• **Stated goal 1**
According to the post on The Fortnight in September, why does the writer feel "right there with" the Stevens family when they leave for their holiday?
• **Stated goal 2**
In the post on The Fortnight in September, when did R.C. Sherriff travel to Bognor for a holiday with his mother?

• **Page text**
'One day an idea for a novel came out of the blue.
It happened on a seaside holiday at Bognor when we used to go down and sit on the front and watch the crowds go by.
I watched that endless stream of people and began to pick out families at random and imagine what their lives were like at home...for a moment, as they passed your seat, you saw them vividly as individuals...'
Thus begins the introduction to Persephone Books edition of The Fortnight in September by R.C.Sherriff and written by Sherriff himself in his autobiography No Leading Lady (1968). And so, off we go on our Hot Water Bottle reading excursion for January.
Robert Cedric Sherriff had travelled to Bognor for a holiday with his mother (with whom he lived and to whom he was devoted) in September 1931 where those introductory observations took place.They lived in Esher in Surrey, not far from where I grew up and Bognor was our first choice day-at-the-seaside destination. My uncle would come and collect us in his Hillman Minx and off we'd go, six of us squeezed in plus the marbled rubber buckets and spades, the thermos and the egg sandwiches.
My time at Bognor as a small child became legendary in the family for this...
Apparently, eschewing all the fun and games on the beach I would be much happier with a bucket of water cleaning the sand off the steps.
No, I can't explain it either and it hasn't happened since.
However it has left me with a fond affinity for Bognor so when Mr and Mrs Stevens and Mary (20), Dick (17) and Ernie (10) set off from 22 Corunna Road in Dulwich for their annual fortnight at a boarding house in St Matthews Road Bognor I was right there with them.
For anyone who is uncertain as to the whereabouts of Bognor, my childhood postcard collection to the rescue, and thanks to my school friend Shirley who sent me this from Eastbourne in 1964. The South Coast of England, there's Bognor on the left (click to enlarge)
Everything is planned like a military operation, with lists of tasks, 'marching orders' to be completed before the Stephens family can set off for the station, and if I tell you that it takes the first 106 pages to actually get to Bognor you might think you would be yawning in advance but trust me, you won't be bored. With the details come all the little insights into the lives of each member of the family. Insights that will expand and flourish as the holiday progresses.
Mr Stevens will shed his working life, don his canvas shoes and sometimes his hiking boots and breath in the freedom..
'The man on his holidays becomes the man he might have been, the man he could have been had things worked out a little differently.'
Mrs Stevens will spend a lot of time making every one believe that she is having a good time, Mary and Dick are both approaching the age (if not there already) when they might rather holiday away from the family whilst Ernie just revels in all of it. There will be long days on the beach, suntans and beach huts and cricket and back to the boarding house for lunch, tea and dinner. slowly the holiday works its magic with its power to transform and return home with new ideas.
I always remember a holiday in Switzerland that had me coming home and deciding that we absolutely had to hang our duvets out of the window to air every morning, and maybe we'd start to hose down the pavement outside our little terraced cottage each day too. In fact the duvet thing looked mighty incongruous and no one liked finding spiders in their bed each night, and the novelty soon wore off the hosing of the pavement.
But as always when I read it was the passing mentions of the familiar that triggered all sorts of memories...
'They passed the shop with the postcards in the revolving stand that would never push round - where you bought the little folding cards that let down a zig-zag strip of pictures...'
My childhood collection naturally yields some of those...

• **Data segment**
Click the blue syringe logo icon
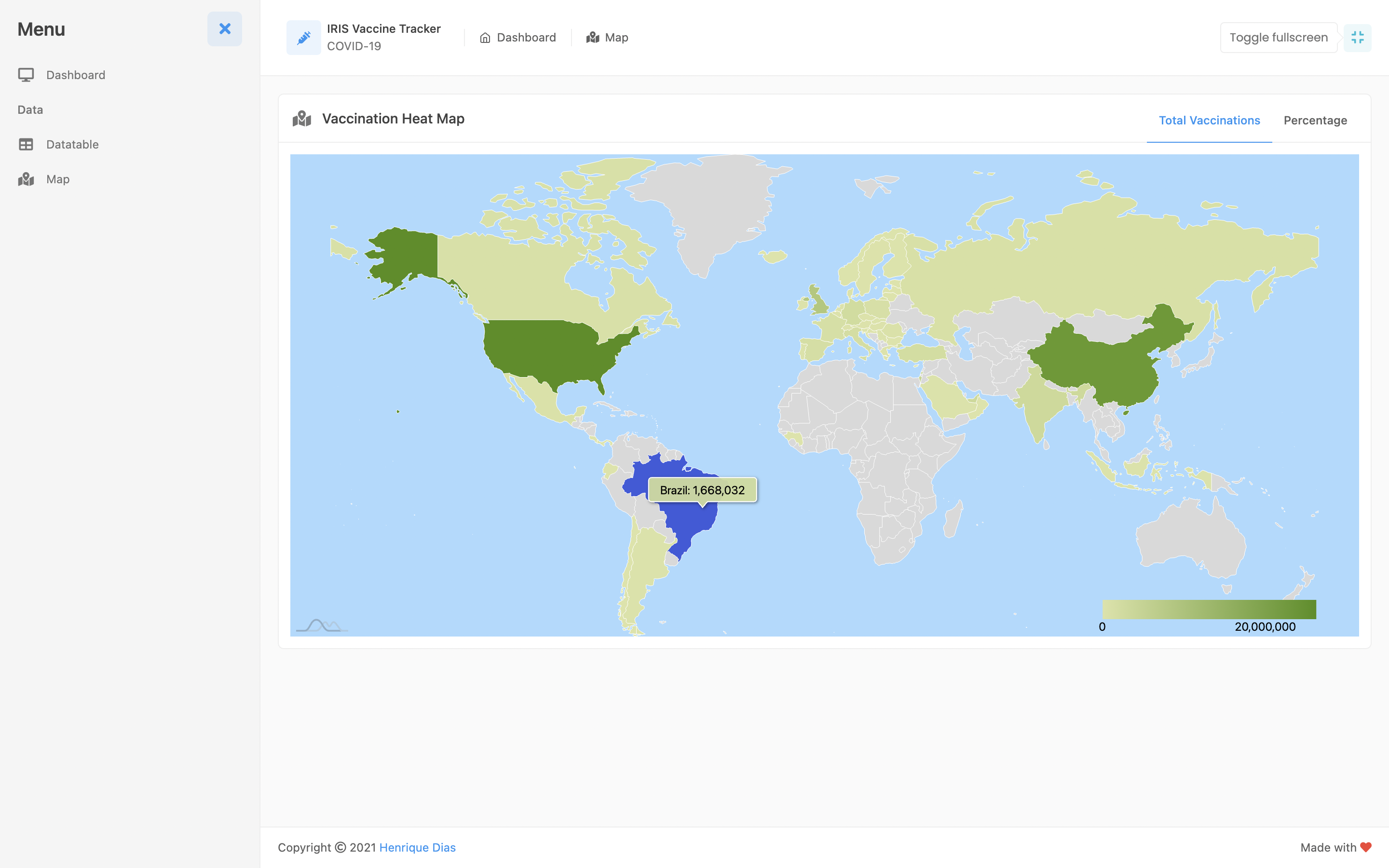This screenshot has height=868, width=1389. pos(304,38)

• **Written answer 1**
Bognor was the family's first choice for a day at the seaside during the writer's childhood, and those visits left the writer with a fond affinity for the town. So when the Stevens family sets off for their fortnight at a boarding house in Bognor, the writer feels right there with them.

• **Written answer 2**
September 1931.